Beginning this Thursday, the talented madmen at Monkey Wrench Puppet Lab present their newest fever dream, "UFO the Puppet Show." The twisted puppeteers, who regularly stage Drunk Puppet Night and recently created the epic "Dracula: A Case Study," now tell the tale of what really went down at Roswell Airforce Base, and what it means for mankind. Apparently it involves Nazi scientists, Bess Truman, and a certain Austrian body-builder turned politician.

The show opens tomorrow, Thursday, Oct. 9, and runs Thursday, Friday & Saturday nights until Nov. 8. At the Theatre off Jackson, in the heart of the International District. Tickets are available here. MWPL are the only local theatre group really exploring the strange and beautiful world of puppetry, and their shows are always worth checking out.

Tuesday, October 7, 2008

Heavy Baggage

Artist and gallery owner Paul Pauper is creating a series of provocative luggage sure to attract attention at airports. His suitcases and handbags feature brightly colored paintings and stencils of explosive devices, with the express aim of making fellow travelers paranoid and getting a reaction from security screeners. The subversive suitcases are available through his gallery, the Form/Space Atelier, and he is asking any buyers to document the process of taking them on board on airplane for use in a future installation.
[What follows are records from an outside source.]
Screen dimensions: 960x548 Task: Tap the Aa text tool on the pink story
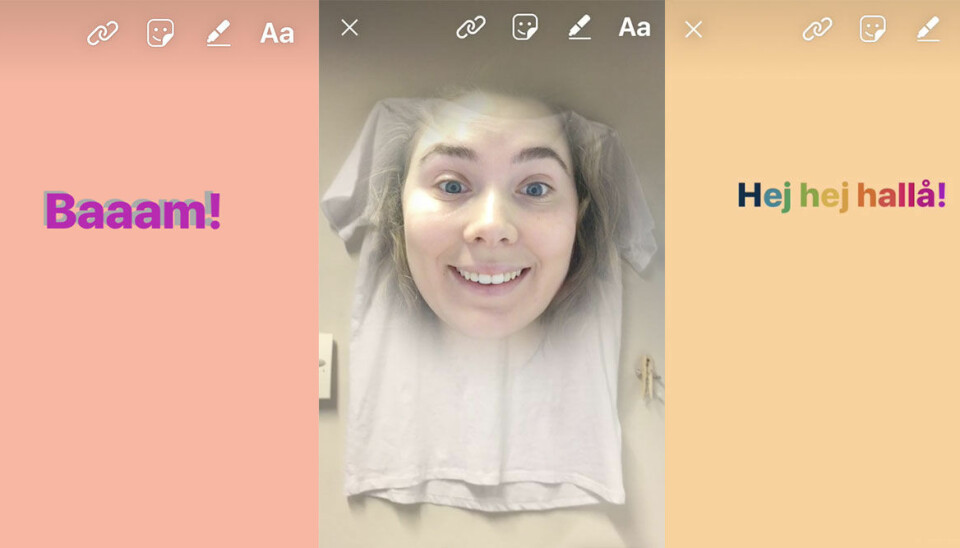[x=277, y=33]
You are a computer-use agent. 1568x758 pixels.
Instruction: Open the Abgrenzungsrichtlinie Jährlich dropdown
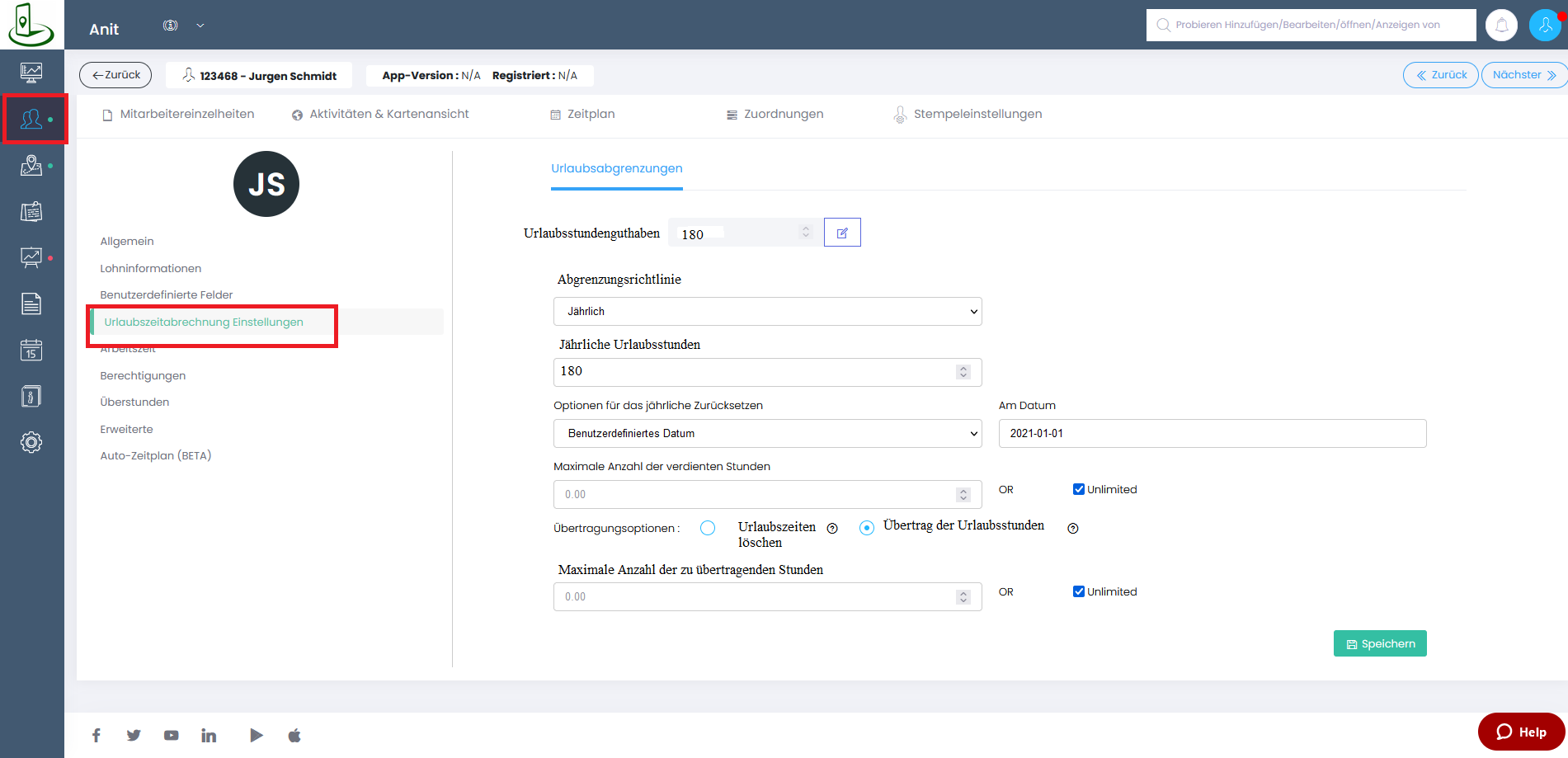point(767,311)
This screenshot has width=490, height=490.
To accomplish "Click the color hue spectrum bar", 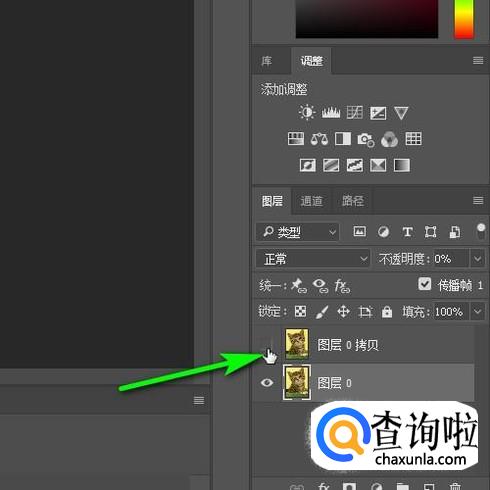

Evan Roth of Graffiti Research Lab is exploring a similar idea, and taking it one step further. He has been cutting messages and symbols into metal plates and placing them in his carry-on luggage when he goes through airport security. Roth's project, which he calls "TSA Communication" has already made it through three airport runs. So far, he's used plates with portraits of Osama Bin Laden, the message "NOTHING TO SEE HERE," and a design he calls "The Exact Opposite Of A Box Cutter," which is a plate with a box cutter shape cut out of it.

It takes a certain kind of imagination, and a significant level of courage, to respond to the theater of airport security as an active participant rather than a passive one. I'm convinced that the country would be in better shape if more people found a way to creatively talk back to our self-appointed guardians, rather than blindly following instructions.

Monday, October 6, 2008

Punk Rock Flea Market Holidaze Edition

The date for the next Punk Rock Rock Flea Market has been nailed down.

The Underground Events Center presents the Holidaze edition of the Punk Rock Flea Market on Saturday December 6. For those of you keeping track, this is PRFM #5.

This is a full on flea market selling records, clothing, furniture, computers, stereo equipment, housewares, haircuts, toys, videos, bicycles, tacos, falafels, vegan treats, skateboards, political propaganda, information from non profit groups, books, art, baby stuff, tarot readings & whatever else we can fit into the space. Don't let the name lead you to believe that we only welcome vendors selling punk records, clothes etc. The "Punk Rock" of the name refers as much to the DIY spirit of the event as it does to any particular music or lifestyle.

Spaces are still just $25 (cheap!), and double spaces cost $50 (insanely cheap!). Like before, the market opens to the public at 10:00 am and bands will begin to play at around 6:00 pm.

Once again, the space we are using has been generously loaned to us for the day by the Low Income Housing Institute, aka. LIHI, a non-profit organization that builds homes for homeless and low-income people all around the Puget Sound.